Nikolay Elenkov wrote:
> On 2010/12/07 16:03, Martin Paljak wrote:
>   
>> On Dec 7, 2010, at 4:41 AM, Nikolay Elenkov wrote:
>>
>>     
>>> On 2010/12/07 2:36, Viktor TARASOV wrote:
>>>
>>>       
>>>>> [1] 
>>>>> http://www.opensc-project.org/opensc/wiki/WindowsInstaller#PossibleinstallerstepsWindowsenvironmentdescription
>>>>>
>>>>>           
>>>> Here the OpenSC dlls are installed into 'system32'.

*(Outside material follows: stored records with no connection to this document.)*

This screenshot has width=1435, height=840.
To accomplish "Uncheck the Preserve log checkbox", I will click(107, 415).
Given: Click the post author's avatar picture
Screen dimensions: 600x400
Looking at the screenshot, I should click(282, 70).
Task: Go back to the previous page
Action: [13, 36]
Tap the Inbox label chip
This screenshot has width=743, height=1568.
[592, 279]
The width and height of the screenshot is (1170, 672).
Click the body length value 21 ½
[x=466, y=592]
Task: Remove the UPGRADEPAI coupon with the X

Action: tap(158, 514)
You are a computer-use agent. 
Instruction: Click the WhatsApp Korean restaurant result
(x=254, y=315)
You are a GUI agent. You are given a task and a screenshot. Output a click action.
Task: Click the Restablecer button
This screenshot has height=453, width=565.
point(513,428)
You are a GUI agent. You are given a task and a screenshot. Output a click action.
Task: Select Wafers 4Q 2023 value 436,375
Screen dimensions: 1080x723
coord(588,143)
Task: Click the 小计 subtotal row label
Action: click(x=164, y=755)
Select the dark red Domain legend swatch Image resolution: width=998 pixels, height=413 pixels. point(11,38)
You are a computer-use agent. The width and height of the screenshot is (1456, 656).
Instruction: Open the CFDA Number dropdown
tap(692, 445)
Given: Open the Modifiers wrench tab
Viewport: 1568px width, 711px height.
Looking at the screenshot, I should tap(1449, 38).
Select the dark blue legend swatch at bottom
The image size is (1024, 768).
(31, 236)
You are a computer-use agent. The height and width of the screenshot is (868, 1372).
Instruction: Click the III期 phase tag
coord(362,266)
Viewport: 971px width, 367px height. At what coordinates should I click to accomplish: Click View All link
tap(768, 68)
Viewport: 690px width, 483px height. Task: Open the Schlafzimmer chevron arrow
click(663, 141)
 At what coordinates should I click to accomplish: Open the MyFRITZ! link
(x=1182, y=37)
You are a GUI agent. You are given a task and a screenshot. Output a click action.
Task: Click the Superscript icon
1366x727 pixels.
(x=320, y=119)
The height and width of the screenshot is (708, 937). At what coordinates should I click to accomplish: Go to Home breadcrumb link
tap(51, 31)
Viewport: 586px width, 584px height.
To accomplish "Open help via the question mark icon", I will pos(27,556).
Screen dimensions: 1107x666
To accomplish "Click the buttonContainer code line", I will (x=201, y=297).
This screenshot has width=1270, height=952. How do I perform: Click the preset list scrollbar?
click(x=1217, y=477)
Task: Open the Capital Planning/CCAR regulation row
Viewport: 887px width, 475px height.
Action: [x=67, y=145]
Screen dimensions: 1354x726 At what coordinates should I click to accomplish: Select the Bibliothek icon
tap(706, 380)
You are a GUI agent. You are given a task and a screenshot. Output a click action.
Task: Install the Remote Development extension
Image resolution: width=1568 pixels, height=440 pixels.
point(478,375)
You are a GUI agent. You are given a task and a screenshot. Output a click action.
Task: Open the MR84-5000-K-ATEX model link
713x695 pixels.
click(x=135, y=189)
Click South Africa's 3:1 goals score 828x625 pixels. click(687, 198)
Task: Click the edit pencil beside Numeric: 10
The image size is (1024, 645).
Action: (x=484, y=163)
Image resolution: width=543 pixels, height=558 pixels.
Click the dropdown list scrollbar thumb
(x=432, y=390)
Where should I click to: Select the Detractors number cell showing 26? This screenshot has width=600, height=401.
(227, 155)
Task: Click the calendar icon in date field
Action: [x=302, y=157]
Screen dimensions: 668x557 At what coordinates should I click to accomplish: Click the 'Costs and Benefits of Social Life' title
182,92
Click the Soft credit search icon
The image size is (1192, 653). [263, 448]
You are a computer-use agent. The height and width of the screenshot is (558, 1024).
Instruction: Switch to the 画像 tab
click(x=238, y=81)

>>>> Can an alternative method, like changing of the 'PATH' variable, be also 
>>>> acceptable (for MSI)?
>>>>
>>>>         
>>> This is bad, bad, bad. Especially since it also copies the OpenSSL dll in
>>> system32, and that breaks a lot of things. It should install in the main
>>> directory under c:\Program Files/ and add the bin directory to the PATH.
>>>       
>> Some software is very picky about the location from where it wants to load 
>> certain modules, cryptographic modules being one of those things.
>>
>>     
>
>
> Any specific examples? Both Firefox and Thunderbird work just fine with 
> PKCS#11
> on the PATH, and not in System32. Copying stuff in system32 was deprecated 
> ages
> ago. There is nothing special about a PKCS#11 DLL: unlike a Windows CSP, it is
> not signed, there aren't any special check AFAIK (at least in Mozilla 
> software).
>   

The Gemalto and Oberthur (in the recent versions) middlewares install
their DLLs into the 'Program Files'.
My hidden motivation to do the same for the OpenSC MSI is that I do not
managed to build the MSI
that un-installs the DLLs installed in system32. The update and
un-update of the PATH variable works remarkably good.